Migration as a weapon of managed chaos: how Russia destabilizes Central Europe through fear, fatigue, and disinformation
In 2026, migration in Central and Eastern Europe is no longer just a humanitarian challenge or a byproduct of a large-scale war. It is increasingly becoming a multidirectional instrument of hybrid warfare through which Russia seeks to undermine the internal resilience of Poland, the Czech Republic, and Slovakia, set European societies against one another, and weaken support for Ukraine. What previously looked like a crisis of managing human flows now increasingly resembles a controlled strategy of sub-threshold escalation in which the migrant simultaneously becomes an object of humanitarian policy, a target of disinformation, and in certain cases an instrument of sabotage.
The most dangerous aspect of this situation is that the Russian game begins not at the border, but with a change in public mood. In Poland and the Czech Republic, which have received the largest number of Ukrainians per capita, the regime of emergency solidarity is gradually being replaced by the logic of long-term integration accompanied by stricter national requirements. In Poland, the new legalization model is already moving away from simplified procedures toward an eight-year residence horizon, certified language proficiency, a test on history and constitutional values, tax residency, and an act of loyalty. At the same time, the migration intentions of Ukrainians themselves are stabilizing: 38% no longer plan to return home, while only 17% are ready to do so immediately after the end of hostilities. This means that migration is no longer a temporary issue. It is becoming a question of Ukraine’s demographic future and of the political stability of host countries.

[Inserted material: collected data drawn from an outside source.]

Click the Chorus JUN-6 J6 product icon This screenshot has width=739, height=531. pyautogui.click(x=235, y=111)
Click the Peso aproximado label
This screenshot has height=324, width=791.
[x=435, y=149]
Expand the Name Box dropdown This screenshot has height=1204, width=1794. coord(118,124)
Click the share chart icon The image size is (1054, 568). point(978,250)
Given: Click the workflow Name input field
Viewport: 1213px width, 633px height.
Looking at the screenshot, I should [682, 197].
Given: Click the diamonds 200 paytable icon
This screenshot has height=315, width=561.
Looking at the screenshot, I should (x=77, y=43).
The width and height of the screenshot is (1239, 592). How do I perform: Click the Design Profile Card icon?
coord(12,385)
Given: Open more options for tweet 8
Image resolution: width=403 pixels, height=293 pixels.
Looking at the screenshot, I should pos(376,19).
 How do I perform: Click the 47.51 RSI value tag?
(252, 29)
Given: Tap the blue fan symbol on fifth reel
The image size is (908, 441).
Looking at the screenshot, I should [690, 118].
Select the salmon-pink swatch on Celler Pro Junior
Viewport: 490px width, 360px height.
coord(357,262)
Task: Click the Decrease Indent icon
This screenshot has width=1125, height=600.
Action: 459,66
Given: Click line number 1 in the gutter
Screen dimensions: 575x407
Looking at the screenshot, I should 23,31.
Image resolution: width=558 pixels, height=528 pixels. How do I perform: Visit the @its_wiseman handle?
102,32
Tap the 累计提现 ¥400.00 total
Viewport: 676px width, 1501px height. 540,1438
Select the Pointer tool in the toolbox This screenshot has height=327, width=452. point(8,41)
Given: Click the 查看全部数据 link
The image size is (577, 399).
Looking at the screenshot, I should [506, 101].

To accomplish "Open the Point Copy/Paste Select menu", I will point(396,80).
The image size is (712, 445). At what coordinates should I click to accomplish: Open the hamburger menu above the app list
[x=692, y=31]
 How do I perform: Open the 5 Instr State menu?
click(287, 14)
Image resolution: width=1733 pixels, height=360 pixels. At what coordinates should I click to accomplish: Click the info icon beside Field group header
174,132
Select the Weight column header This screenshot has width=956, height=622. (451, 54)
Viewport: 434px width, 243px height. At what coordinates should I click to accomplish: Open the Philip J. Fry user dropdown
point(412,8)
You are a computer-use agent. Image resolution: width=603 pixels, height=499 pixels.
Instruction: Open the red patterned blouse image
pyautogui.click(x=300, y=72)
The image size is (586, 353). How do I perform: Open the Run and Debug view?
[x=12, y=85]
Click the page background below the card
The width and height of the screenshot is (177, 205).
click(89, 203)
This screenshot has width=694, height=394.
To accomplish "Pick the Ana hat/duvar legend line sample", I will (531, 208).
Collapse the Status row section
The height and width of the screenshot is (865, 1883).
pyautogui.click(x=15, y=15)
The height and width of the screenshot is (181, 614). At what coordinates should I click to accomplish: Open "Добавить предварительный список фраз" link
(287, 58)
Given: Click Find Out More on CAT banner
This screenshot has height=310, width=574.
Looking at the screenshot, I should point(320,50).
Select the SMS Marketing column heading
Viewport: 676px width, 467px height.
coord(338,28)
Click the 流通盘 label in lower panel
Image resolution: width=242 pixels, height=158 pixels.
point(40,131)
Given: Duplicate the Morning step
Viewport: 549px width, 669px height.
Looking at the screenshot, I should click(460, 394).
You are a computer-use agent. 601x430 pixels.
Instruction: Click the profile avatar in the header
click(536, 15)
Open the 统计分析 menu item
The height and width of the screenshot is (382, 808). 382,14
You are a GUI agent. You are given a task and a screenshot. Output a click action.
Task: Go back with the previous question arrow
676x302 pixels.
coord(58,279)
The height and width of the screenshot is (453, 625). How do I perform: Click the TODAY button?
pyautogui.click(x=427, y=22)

The Czech case reveals another side of the same problem. There, economic necessity coexists with political fear. On the one hand, the Czech Republic faces an acute demographic deficit, and more than 155,000 Ukrainian women of reproductive age are seen as a potential resource for easing that crisis. On the other hand, the political debate is increasingly shifting toward restrictions after 2027, including geographical selection of Ukrainians by the principle of “safe” regions and targeting men of conscription age. When this is combined with limiting access to certain social benefits for people under temporary protection, the state itself creates an environment of uncertainty that can then be easily filled with hostile narratives.
External pressure only complicates this picture. Changes in US migration policy after January 2025 placed roughly 1.5 million people at risk of deportation, while Amnesty International documented cases of Polish territory and airports being used for the forced return of Ukrainians to the war zone. This creates not only a humanitarian but also a security problem. In such a model, Poland risks becoming not only a country of refuge, but also a transit point for practices that contradict the logic of non-refoulement. This further increases domestic tension and makes it easier for the Kremlin to present migration as a source of chaos rather than as a consequence of Russian aggression.
This is where the political instrumentalization of migration begins. Resistance to Ukrainian integration in the countries of Central and Eastern Europe is shaped not only by economic fatigue. It is actively constructed by political elites that use populism to mobilize voters. Slovakia offers the clearest example here, where Robert Fico’s government combines pro-Russian, anti-Western, and anti-migration narratives while operating in conditions of collapsing trust in state institutions. Government trust at 18%, along with one of the lowest levels of trust in the police in the region, creates an ideal vacuum that Russian propaganda readily fills. SMER-SD and its allies use migration to divert attention from corruption and the curtailment of media freedom, radical right-wing groups receive ideological and financial support, and the Russian diplomatic presence in Bratislava amplifies panic. This is no longer simply political rhetoric. It is a model of the Orbánization of Slovak politics through fear.
In Poland and the Czech Republic, the mechanism is more subtle, but no less dangerous. There, anti-migration sentiment is often built on a series of artificially created myths about “social injustice.” Ukrainians are portrayed as having priority in medical queues, as being responsible for inflation and budget deficits, and as constituting a cultural threat to local cities and labor markets. These narratives do not have to be logically strong. It is enough that they resonate with everyday irritation, competition for resources, and fatigue from a prolonged conflict. That is exactly why they become so effective in electoral politics, especially when amplified by figures such as Andrej Babiš, who has grown increasingly cautious and at times openly hostile toward support for Ukraine.